Stored items
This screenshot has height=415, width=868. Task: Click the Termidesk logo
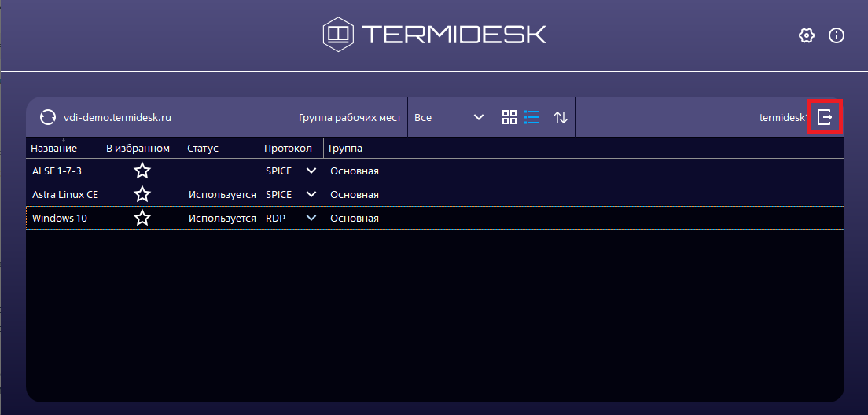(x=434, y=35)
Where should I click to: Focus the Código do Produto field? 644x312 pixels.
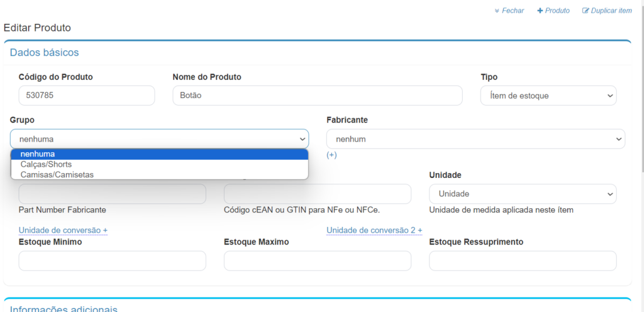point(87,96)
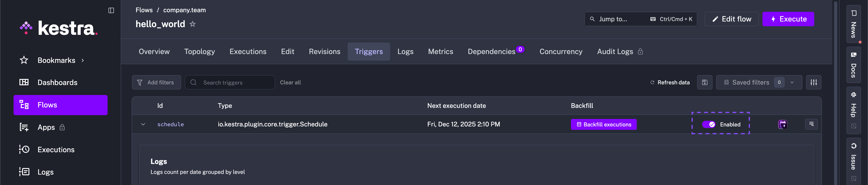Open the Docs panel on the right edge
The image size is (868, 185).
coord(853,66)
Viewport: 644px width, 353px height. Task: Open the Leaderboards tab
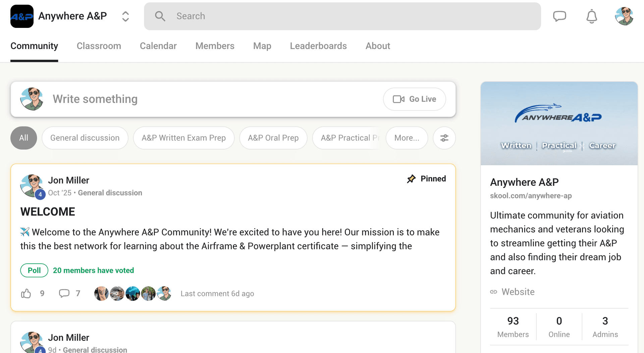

◆ **Your objective**
Once the pictures are set aside, repeat the remaining data word for word.

◆ **Exercise output**
This screenshot has height=415, width=868. Task: Click the Termidesk logo
(x=434, y=35)
Where should I click to: Focus the Código do Produto field? 644x312 pixels.
point(87,96)
Open the Docs panel on the right edge
The image size is (868, 185).
coord(853,66)
Viewport: 644px width, 353px height. Task: Open the Leaderboards tab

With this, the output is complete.